Дело в том, что неотъемлемой частью ежедневной работы учреждения являлась работа с жалобами косвенно пострадавших близких не слишком ответственных заёмщиков. Матери наркоманов, когда-то получивших на основании прописки долю в приватизированной квартире, бывшие супруги алкоголиков, кому на дом, в соответствии с анкетными данными, регулярно заглядывали коллекторы – за ради эффекта порой даже ночью, и куча иных родственников, кому не посчастливилось заиметь кровные узы с какой-нибудь ходячей зависимостью, имеющей, однако, подтверждённое законодательством и совершеннолетием право на заём. Именно здесь и пригодилась более всего новая сотрудница, действовавшая на кляузников прямо-таки гипнотически. Усталые, на грани срыва заплаканные женщины полагали бессмысленным жаловаться неприлично соблазнительной девочке, судя по одной лишь одежде, слабо представляющей происхождение слова «горе». Мужчины, естественно, робели, быстро меняли гнев на милость, начиная просить вместо того, чтобы требовать. В общем-то, требовать было также бесполезно, но – чем больше недовольных граждан марали бумагу в прокуратуре и писали депутатские запросы, тем ощутимее становились хлопоты для владельца прибыльного бизнеса – извинения за беспокойство вышеозначенные представители власти и народа предпочитали исключительно в виде банкнот, причём – зелёного цвета. Выходило так, что холодный безжизненный гранит чьей-то вопиющей привлекательности, лишая несчастных последней надежды на понимание, собственнику приносил ощутимую экономию, что хорошо прослеживалось в сравнении с другими пунктами выдачи, расположенными по всему городу. Опять же, у хорошо пахнущей ухоженной дамы, когда та восседает за стойкой менеджера по работе с клиентами, неудобно брать пятьсот рублей на опохмелку, и распустившие хвост павлины через одного просили по максимуму – на новый бизнес, инвестиции, оборотные средства, недостающую часть для покупки машины престижной марки и так далее, превращая невинную утреннюю банку в расточительный многодневный запой.
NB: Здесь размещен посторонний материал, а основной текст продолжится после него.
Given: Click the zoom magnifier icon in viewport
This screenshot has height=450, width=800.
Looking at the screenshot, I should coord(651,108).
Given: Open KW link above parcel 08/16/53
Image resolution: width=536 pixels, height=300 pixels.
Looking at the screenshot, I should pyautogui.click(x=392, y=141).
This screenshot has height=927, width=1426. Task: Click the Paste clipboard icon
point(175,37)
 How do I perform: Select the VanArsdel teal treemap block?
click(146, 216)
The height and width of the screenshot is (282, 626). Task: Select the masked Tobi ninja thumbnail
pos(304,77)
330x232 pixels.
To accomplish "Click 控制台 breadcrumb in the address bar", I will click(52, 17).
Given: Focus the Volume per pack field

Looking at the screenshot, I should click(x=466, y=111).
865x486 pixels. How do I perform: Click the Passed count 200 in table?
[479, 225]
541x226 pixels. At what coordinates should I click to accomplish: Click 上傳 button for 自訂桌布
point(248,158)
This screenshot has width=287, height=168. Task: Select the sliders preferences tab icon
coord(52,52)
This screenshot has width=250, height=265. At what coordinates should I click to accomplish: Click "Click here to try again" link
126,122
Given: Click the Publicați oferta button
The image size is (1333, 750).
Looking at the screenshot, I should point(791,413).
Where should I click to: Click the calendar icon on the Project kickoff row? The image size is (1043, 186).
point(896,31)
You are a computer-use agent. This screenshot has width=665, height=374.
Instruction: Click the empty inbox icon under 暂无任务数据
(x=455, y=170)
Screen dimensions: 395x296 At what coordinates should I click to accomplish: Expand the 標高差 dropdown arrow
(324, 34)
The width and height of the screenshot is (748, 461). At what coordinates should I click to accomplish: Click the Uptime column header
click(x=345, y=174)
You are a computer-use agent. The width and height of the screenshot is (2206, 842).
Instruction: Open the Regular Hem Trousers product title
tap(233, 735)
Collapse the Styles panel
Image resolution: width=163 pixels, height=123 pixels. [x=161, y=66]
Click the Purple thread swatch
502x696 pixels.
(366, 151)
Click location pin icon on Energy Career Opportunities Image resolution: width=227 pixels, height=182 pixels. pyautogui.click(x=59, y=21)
Яффе, как и полагается красоте, лишена была снисхождения, справедливо полагая себя лишь орудием эффективной эксплуатации человеческих слабостей. Ведь находились идиоты, что брали деньги под сумасшедшие проценты на покупку модной дорогостоящей бессмыслицы с приставкой «i», хотя кроме восьмисотрублёвой стипендии техникума и остатков бабушкиной пенсии источниками дохода не располагали. Другие одалживали на заграничную поездку, раз «всё равно уволили», третьи – на празднование дня рождения, четвёртые – ещё на какую-нибудь ерунду, так что невольно появлялось уважение к поклонникам героина, как единственным, кто занимал на нечто действительно жизненно важное. В агонии необязательных трат люди залезали в такие долги, что не хватало даже на самое необходимое, превращаясь в кабальных крестьян, променявших свободу передвижения, – неплательщикам первым делом «закрывали загранку», да и вообще свободу, на непозволительную роскошь тщеславия. Вглядываясь в лица приходящих, а работа быстро сделала её хорошим физиономистом, Яффе вскоре утвердилась во мнении, что внушительной части российского общества куда лучше было бы вернуться к положению крепостных, ведь и самый бестолковый распутник-барин станет если не заботиться, то хотя бы беспокоиться о личной собственности куда более, чем они сами о себе. Выходило так, что кому-то сподручнее оказаться лопатой на службе у хозяина, нежели гражданином и личностью, отчасти потому, что лопата хоть чего-нибудь да стоит. В России издревле человеческая жизнь не потянет и ломаного гроша, а принадлежность к рабовладельцу автоматически делает раба ценным предметом хозяйства, за которого уплачены или, наоборот, могут быть выручены деньги. Такого не отдашь в чужую кабалу, ведь некому тогда станет работать на своей.